Si Darren Hayman, dans sa seconde période, contait les dragues maladroites d’adultes plus si jeunes que ça ( “Porn Shoes” ou la déception de la date entre cuisine mitonnée par l’un et « porn shoes like Kylie wore on TV » pour l’autre), il entre à présent dans la troisième phase, celle du divorce, des conversations entre amis, des tentatives fragiles de reconstruire sa vie.
C’est sans doute avec “No Lime for the Gin” qu’il est le plus touchant, dans une narration de rencontres à plusieurs voix avant de se recentrer sur la sienne, en s’encourageant à chaque pas, comme à chaque phrase.
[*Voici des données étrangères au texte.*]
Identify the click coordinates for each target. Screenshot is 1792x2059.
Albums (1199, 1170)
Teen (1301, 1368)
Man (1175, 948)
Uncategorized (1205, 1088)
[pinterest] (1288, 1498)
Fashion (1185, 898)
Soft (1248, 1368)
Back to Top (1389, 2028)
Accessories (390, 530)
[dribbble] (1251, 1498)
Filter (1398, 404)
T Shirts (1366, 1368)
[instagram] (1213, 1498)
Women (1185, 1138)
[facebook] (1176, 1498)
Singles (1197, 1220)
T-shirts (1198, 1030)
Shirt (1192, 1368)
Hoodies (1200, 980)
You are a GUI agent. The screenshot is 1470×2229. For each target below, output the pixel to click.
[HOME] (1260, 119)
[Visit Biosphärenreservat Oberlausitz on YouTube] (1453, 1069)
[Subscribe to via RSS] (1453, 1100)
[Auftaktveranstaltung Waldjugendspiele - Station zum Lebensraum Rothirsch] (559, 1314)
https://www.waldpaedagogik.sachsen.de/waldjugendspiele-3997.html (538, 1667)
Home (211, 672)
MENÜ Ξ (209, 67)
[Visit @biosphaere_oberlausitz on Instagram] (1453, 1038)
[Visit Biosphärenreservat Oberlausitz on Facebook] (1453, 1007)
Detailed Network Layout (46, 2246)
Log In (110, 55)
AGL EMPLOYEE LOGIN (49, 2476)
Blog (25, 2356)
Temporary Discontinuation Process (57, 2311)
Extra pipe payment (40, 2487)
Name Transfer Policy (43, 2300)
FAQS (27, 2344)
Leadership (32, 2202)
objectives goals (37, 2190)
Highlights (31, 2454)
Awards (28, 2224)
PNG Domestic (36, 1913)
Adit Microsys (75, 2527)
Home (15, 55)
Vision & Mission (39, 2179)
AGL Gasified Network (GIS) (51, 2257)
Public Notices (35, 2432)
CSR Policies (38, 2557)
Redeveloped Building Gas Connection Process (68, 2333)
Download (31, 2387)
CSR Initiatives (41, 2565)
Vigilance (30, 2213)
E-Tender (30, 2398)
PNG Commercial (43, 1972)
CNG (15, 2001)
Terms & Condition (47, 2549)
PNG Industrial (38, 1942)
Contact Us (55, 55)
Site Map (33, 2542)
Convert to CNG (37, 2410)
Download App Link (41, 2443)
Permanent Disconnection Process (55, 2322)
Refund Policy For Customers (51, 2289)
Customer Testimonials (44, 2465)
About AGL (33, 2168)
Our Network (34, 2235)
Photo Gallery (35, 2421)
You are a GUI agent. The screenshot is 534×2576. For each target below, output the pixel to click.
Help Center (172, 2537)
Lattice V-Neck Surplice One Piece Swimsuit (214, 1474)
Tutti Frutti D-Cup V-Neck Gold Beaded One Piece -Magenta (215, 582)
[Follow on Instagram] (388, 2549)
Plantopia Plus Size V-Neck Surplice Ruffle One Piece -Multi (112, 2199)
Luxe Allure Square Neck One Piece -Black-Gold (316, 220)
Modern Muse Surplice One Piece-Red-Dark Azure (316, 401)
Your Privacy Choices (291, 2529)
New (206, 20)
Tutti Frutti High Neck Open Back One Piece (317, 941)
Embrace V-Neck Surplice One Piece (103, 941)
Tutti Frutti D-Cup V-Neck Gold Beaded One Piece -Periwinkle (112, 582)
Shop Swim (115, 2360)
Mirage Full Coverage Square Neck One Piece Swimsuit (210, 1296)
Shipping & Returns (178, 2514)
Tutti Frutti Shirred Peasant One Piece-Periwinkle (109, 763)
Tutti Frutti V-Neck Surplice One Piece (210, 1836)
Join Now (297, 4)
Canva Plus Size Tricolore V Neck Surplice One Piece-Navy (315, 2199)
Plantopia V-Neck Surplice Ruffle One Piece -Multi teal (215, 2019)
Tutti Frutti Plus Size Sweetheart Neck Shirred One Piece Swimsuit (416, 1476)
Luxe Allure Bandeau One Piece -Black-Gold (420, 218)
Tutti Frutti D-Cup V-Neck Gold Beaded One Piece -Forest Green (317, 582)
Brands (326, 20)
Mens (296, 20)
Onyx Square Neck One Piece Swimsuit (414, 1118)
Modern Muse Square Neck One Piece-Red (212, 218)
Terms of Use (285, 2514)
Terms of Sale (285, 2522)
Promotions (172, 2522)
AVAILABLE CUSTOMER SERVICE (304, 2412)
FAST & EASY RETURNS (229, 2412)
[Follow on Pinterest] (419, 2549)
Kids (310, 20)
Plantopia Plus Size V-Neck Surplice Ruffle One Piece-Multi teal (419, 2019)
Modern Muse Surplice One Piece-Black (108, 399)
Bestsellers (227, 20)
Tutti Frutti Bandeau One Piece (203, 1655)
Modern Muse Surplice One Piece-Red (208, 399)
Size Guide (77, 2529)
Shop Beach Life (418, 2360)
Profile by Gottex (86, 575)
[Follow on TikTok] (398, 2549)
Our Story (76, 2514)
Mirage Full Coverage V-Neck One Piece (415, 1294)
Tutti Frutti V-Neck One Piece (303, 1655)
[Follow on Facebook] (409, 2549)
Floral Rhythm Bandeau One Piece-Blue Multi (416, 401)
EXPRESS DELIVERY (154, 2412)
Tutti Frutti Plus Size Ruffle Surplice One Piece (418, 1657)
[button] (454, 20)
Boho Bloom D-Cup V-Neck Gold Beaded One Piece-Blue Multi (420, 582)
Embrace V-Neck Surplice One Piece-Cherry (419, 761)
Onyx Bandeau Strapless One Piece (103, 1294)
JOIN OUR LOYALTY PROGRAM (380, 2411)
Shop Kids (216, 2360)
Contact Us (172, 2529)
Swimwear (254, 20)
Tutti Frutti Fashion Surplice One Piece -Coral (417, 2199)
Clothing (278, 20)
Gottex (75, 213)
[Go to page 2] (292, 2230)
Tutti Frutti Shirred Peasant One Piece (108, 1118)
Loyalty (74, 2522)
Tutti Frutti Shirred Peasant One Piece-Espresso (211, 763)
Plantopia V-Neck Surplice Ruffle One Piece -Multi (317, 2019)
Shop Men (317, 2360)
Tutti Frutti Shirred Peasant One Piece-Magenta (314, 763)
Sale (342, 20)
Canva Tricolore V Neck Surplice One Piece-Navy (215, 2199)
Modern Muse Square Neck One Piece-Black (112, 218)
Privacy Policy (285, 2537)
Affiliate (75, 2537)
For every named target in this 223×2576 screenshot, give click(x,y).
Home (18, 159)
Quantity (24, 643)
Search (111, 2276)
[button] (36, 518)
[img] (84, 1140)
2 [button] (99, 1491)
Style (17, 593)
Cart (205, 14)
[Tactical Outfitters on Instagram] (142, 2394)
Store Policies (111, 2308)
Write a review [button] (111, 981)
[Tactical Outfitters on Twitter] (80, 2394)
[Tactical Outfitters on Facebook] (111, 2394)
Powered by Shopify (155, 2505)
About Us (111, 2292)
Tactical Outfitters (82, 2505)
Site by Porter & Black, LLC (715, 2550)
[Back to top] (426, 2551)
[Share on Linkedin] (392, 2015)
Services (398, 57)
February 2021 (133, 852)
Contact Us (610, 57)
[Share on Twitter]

Cette concentration de souffrances, d’entraides devrait prouver à ceux qui ont laissé, un peu (beaucoup) tomber Darren en chemin qu’un grand songwriter se trouve là, à ramasser à la petite cuillère certes mais terriblement fort.
« Chrissie was 42 and never wanted kiss
They’re feeling more in love in you
Kathrin says she’s bored of pretending that she’s strong
She’s single and she is lonely and it’s hell
Beth sees in me synchronicity cause we are both divorced
We think it’s the ugliest of worst
She says she doesn’t want to be
someone’s second wife
But I say I would have another try
There’s beer in the bathtub
But no lime for the gin
Simon is asleep
And his coat
covers him
Little drinks
Helps us swing
It’s not a party
It’s a gathering
Hold my hand just a while
It’s means nothing
Or Something
When I’m tranquil
I’ll fall in love again
When I’m rested
I’ll fall in love again
When I’m safe
I’ll fall in love again
When I’m giving up
I’ll fall in love again
When I’m open
I’ll fall in love again
When I’m young again
I’ll fall in love again
When I’m true to me
I’ll fall in love again
When I’m new to you
I will call you
When I’m ready
I’ll fall in love again
But I’m ready
So maybe be my friend
When I’m finished
All of these useless words
I want to rest
Don’t want to hurt
Want to slow my heart and make the wrong thing right
I want to fall in love
One more time »
Touched down et knocked out comme on dit chez les Anglo-Saxons. Darren Hayman, champion de la petite forme, plus que jamais, touche au sublime.
Avec l’aide de Johanna D. Kylie devant la TV.
« You will not die » est sorti en numérique et en double LP et CD chez Fika Recordings le 4 novembre 2022.